We are concerned about the impact the proposed rule will have on postdoctoral researchers and their desire and ability to complete this training after they have completed their graduate degree. First, as stated above, greater levels of uncertainty and confusion created by this proposed rule will likely lead many talented students to complete their studies or postdoctoral education in a more welcoming country. In addition, postdoctoral education opportunities range in length. J-1 research visas are typically valid for five years and can be extended in certain circumstances.[21] This means that there is a very real possibility that many talented individuals will be required to complete several extensions of stay requests between their doctoral degree, practical training, and postdoctoral education, compounding the costs and uncertainty for these students and researchers and driving many of them out of our nation’s STEM pipeline to our detriment.

The Proposed Fixed Period of Admission and Extension of Stay Process Does Not Adequately Consider Existing Requirements and Documentation Required for Practical Training Programs

The continued use of practical training, dating back to 1947, is a testament to its importance.[22] Today, the 12-month OPT and the 24-month STEM OPT extension are an important part of the post-secondary education experience. These opportunities allow students to apply the knowledge earned in the classroom and obtain hands-on, practical experience in their fields. This experiential learning opportunity provides important skills such as the ability to think critically and operationalize one’s knowledge in complex situations. It is a key step in gaining professional experience and a pathway to our nation’s highly skilled workforce. The OPT and STEM OPT programs have a net positive impact on American enterprise and ingenuity.

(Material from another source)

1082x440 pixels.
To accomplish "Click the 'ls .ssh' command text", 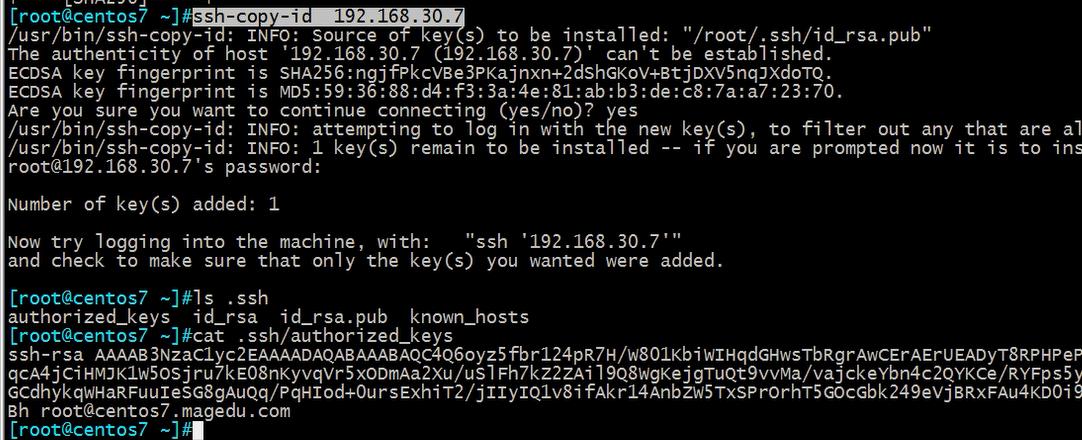I will point(230,299).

For example, according to the Niskanen Center, levels of OPT participants in a particular region result in increased innovation in that region, without negative consequences on domestic workers’ employment, earnings, or participation in the labor force.[23] Despite how integral OPT is to this pipeline, the proposed rule proposes a cumbersome and costly process with insufficient reasoning that does not guarantee approval for practical training through one or both OPT programs.

First, the proposed rule requires extensions of stay applications to be filed for both OPT and STEM OPT with a separate fee paid for each application. This is in addition to the fee for the Form I-765, Application for Employment Authorization, that all students are required to file for both OPT and STEM OPT. Furthermore, DHS acknowledges in the proposed rule that currently, F-1 visa holders applying for OPT have “direct engagement” with USCIS through these applications. For STEM OPT, a Form I-983 Training Plan is required to be filed and submitted to a school’s DSO as well. This document is available for review by DHS if needed. Additionally, an I-765 application must be filed with USCIS for each applicant on OPT. Both forms are available for review by DHS, and one, the Form I-765, is adjudicated directly by USCIS. The information collected and available through these forms should be sufficient for DHS to confirm eligibility. DHS fails to adequately address why the information collected on the Form I-765 and Form I-983 is insufficient to verify eligibility of F-1 students for OPT and STEM OPT. Despite this, DHS adds yet another procedural roadblock for F-1 students and, in the process, creates additional and redundant work for USCIS officers.

Should DHS decide to move forward with a rulemaking that would establish a fixed period of admission and extension of stay procedure for F and J visa holders, AAU asks that it strike these requirements for those seeking to apply for 12-month and 24-month STEM OPT, given existing mechanisms already in place to vet and facilitate direct or indirect engagement of those participating in practical training programs with DHS.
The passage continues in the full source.